In questo contesto è comprensibile che la crescente attenzione dei consumatori ai temi dell’impatto ambientale della loro azione porta gli stessi a essere sempre più sensibili alle offerte più attente ai temi della sostenibilità, selezionando mezzi di trasporto green, itinerari ecologici, destinazione e tipologia di sistemazione durante il soggiorno. E le risposte del mercato non stanno mancando.

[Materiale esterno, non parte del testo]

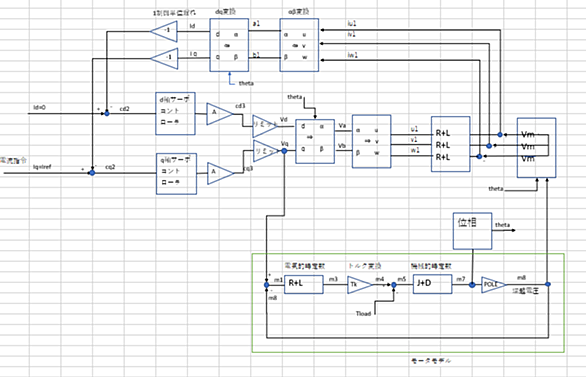
Task: Click the cq2 summing junction dot
Action: 92,173
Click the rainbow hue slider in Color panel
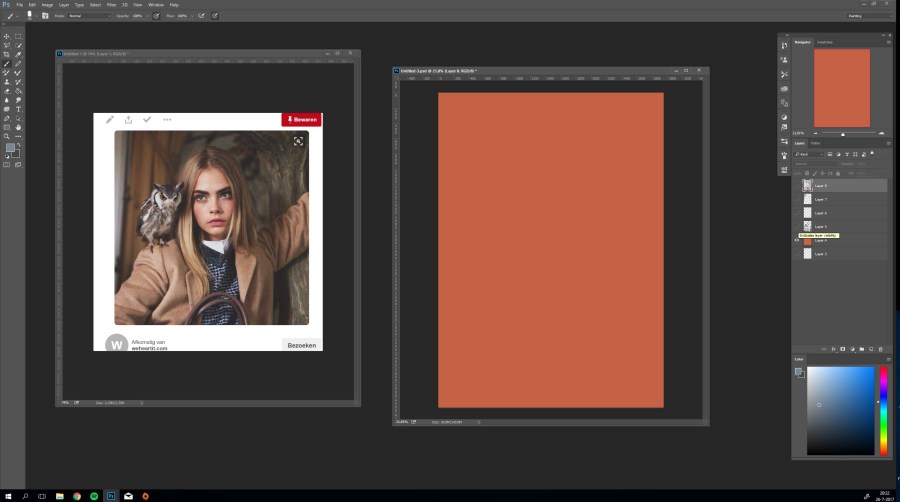Screen dimensions: 900x502 point(883,410)
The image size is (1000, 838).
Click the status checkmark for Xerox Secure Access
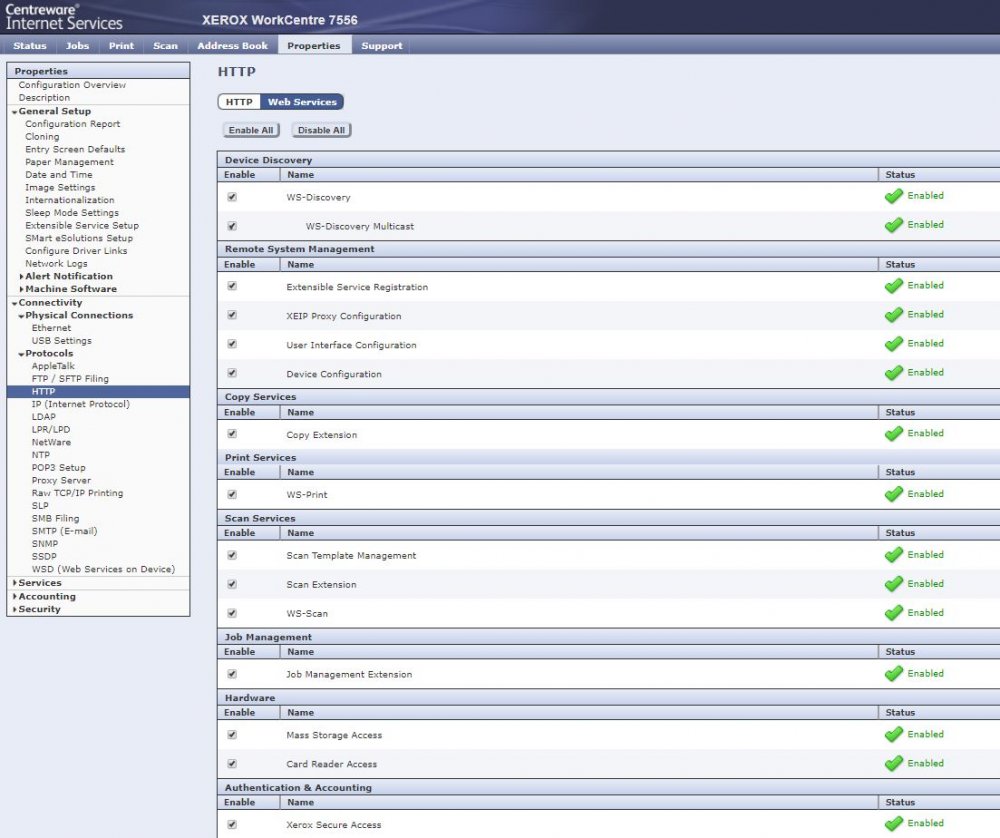tap(893, 824)
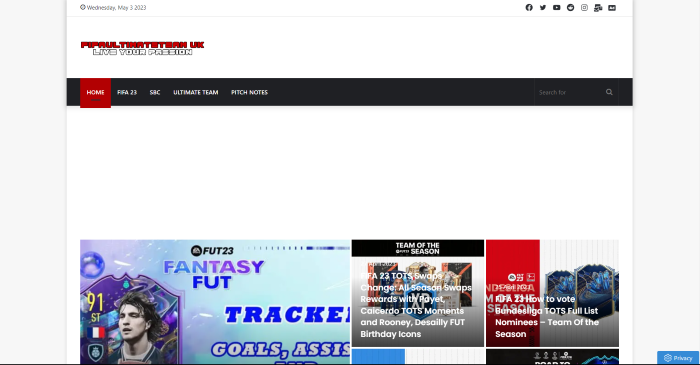Go to the ULTIMATE TEAM menu
The width and height of the screenshot is (700, 365).
tap(196, 92)
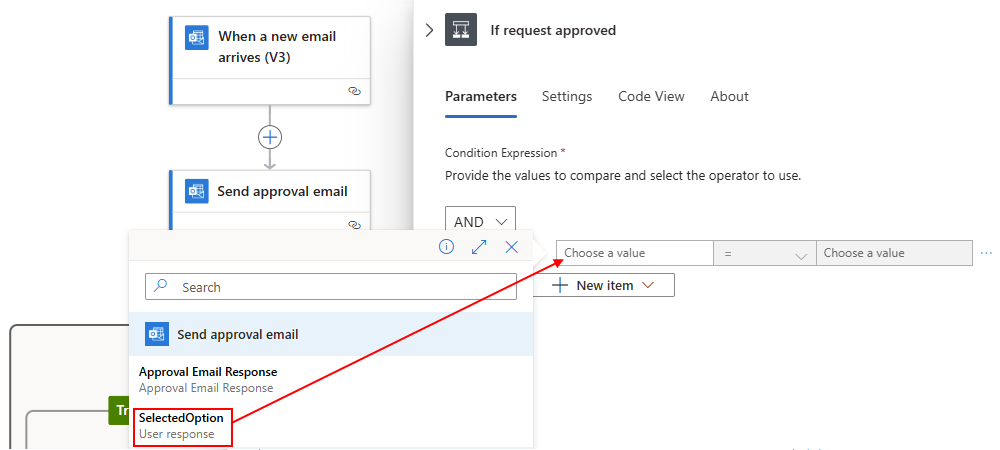Screen dimensions: 1000x450
Task: Open the AND operator dropdown
Action: pyautogui.click(x=480, y=222)
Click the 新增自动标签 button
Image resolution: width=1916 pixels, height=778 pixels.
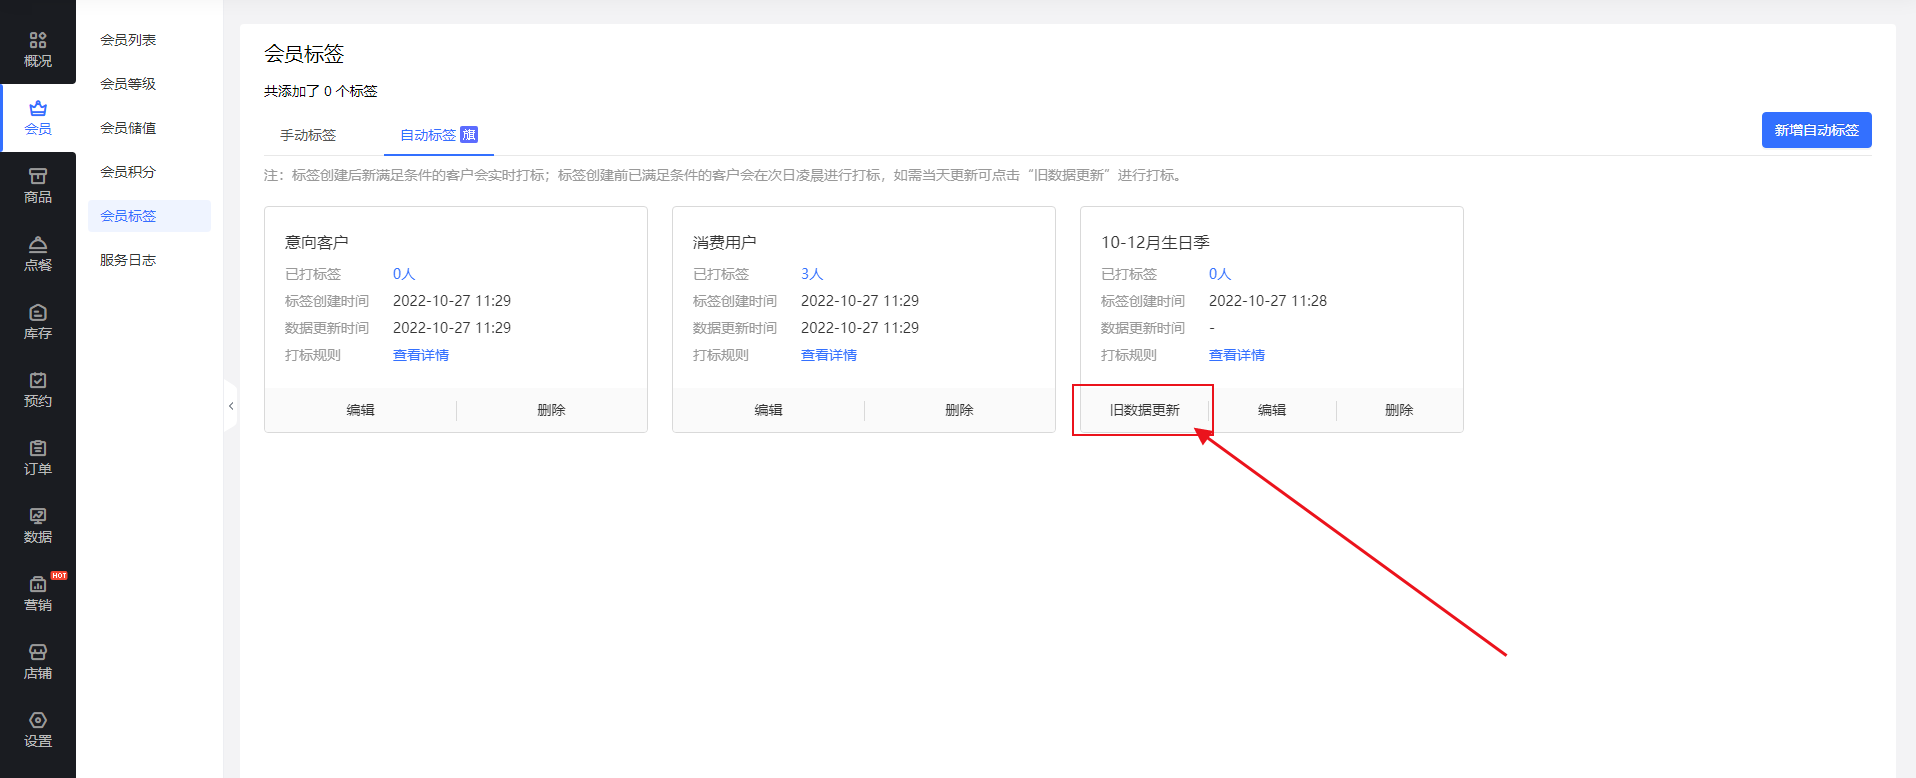pos(1816,130)
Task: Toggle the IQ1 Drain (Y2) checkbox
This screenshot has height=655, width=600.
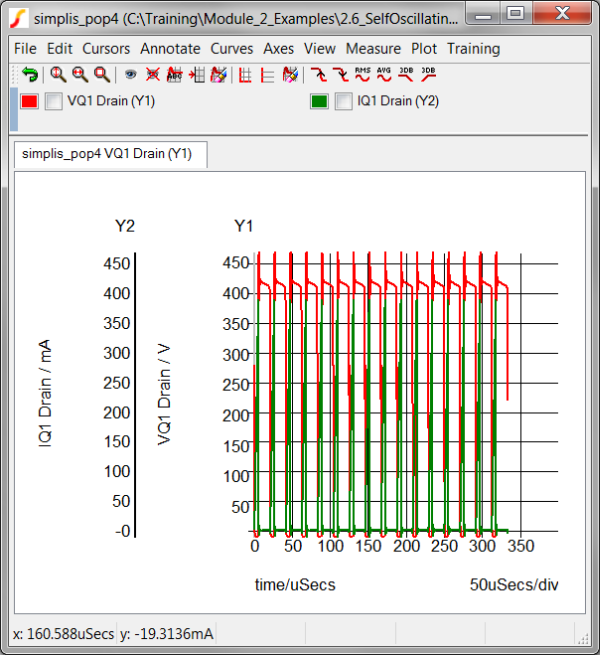Action: click(x=343, y=101)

Ad esempio gli hotel che fanno del rispetto dell’ambiente il loro bigiletto da visita stanno aumentando la attenzione a contenere i consumi di risorse non rinnovabili o a elevato impatto ambientale.
I turisti sostenibili stanno imparando a riconoscere e ormai addirittura a esigere i titoli di riconoscimento di sostenibilità ambientale dei vari pacchetti viaggi e delle strutture di ricezione. Insomma, non si guarda più solo a quante stelle ha un hotel, ma se esibisce una rating di sostenibilità ufficiale. Uno di questo è il cosiddetto “ecological footprint”, letteralmente “un’orma di piede ecologica”, che rappresenta una sorta di strumento, un tool già diffuso per eseguire uno screening di sostenibiltà del pacchetto vacanza offerto. Utile a poter dare un bel calcio alle offerte poco “etiche” in termini ambientali.